**RECORD EXCERPTS**
• • • • •

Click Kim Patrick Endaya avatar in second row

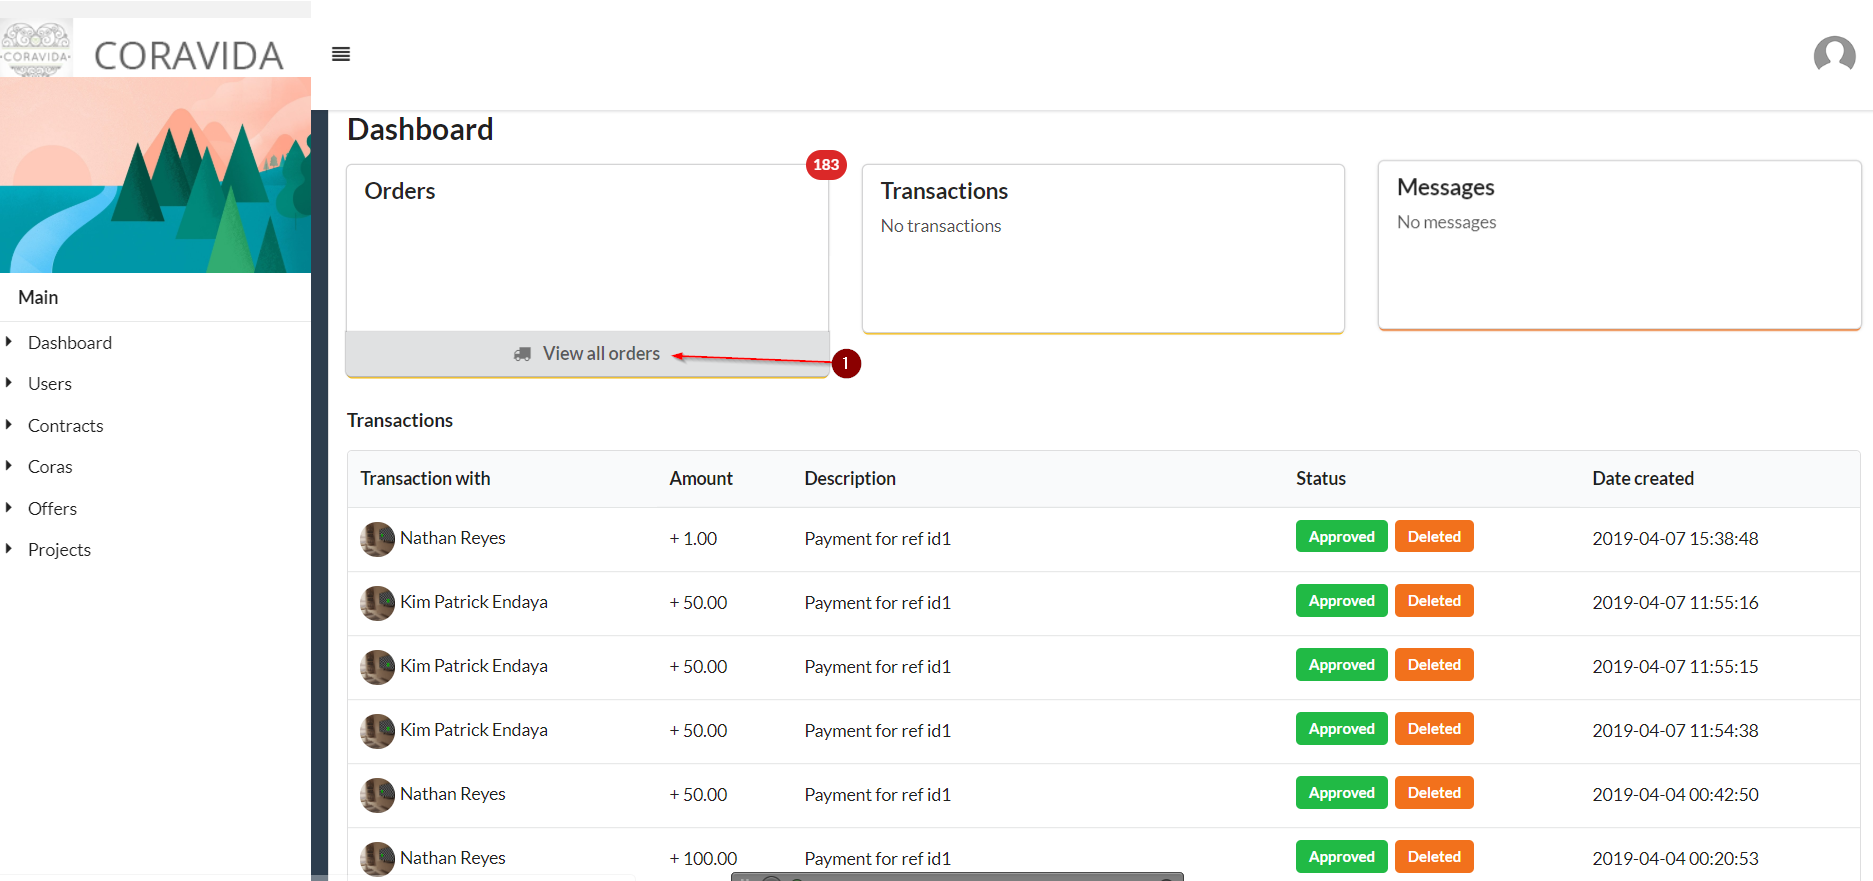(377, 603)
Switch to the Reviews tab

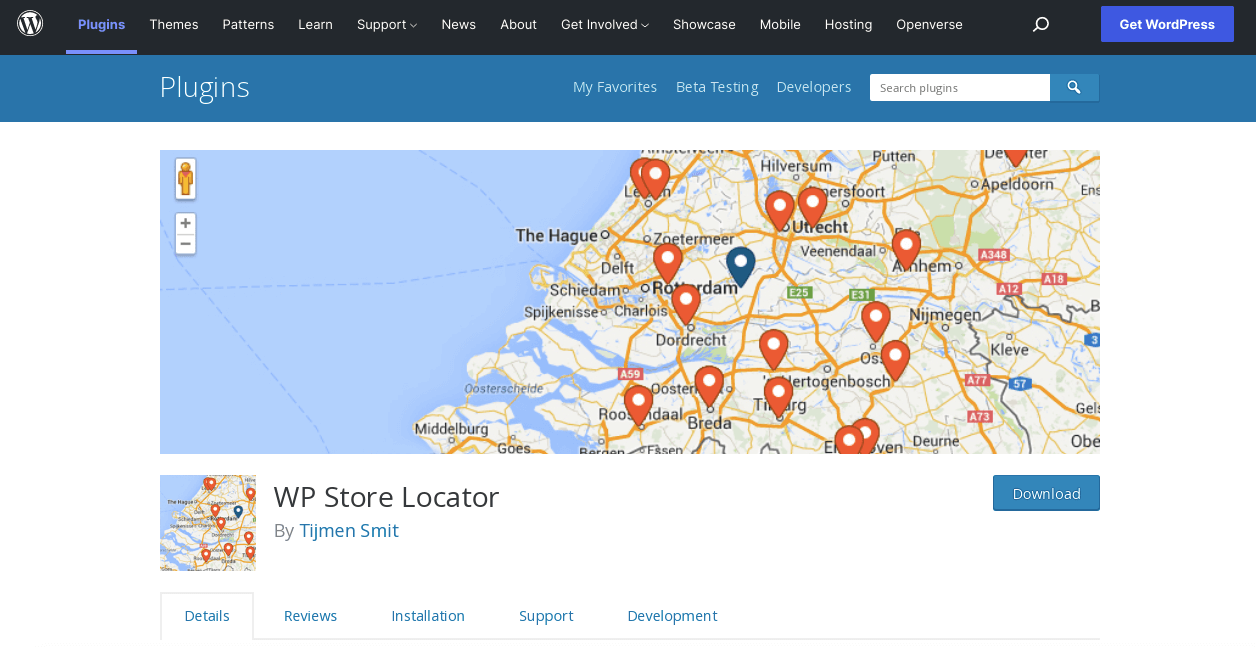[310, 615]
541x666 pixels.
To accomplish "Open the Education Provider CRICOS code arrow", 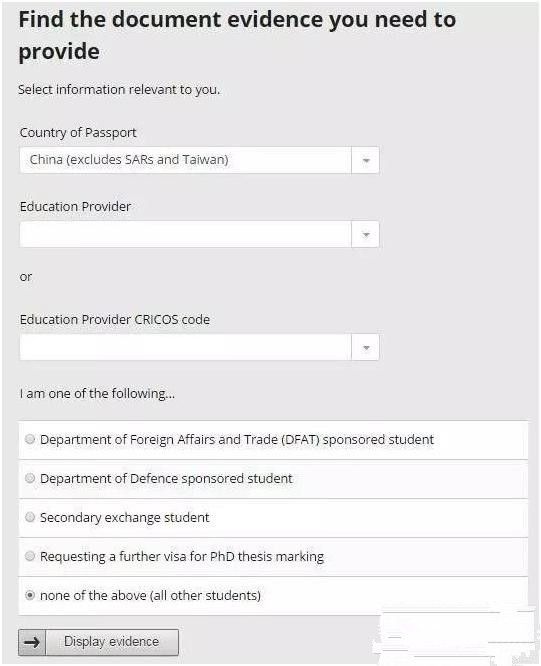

• • • • •

**EXERCISE**
Would you please transcribe the listing in full, exactly, while omitting the images?

**WRITTEN REPLY**
Click Kim Patrick Endaya avatar in second row

(377, 603)
Switch to the Reviews tab

[310, 615]
541x666 pixels.
To accomplish "Open the Education Provider CRICOS code arrow", 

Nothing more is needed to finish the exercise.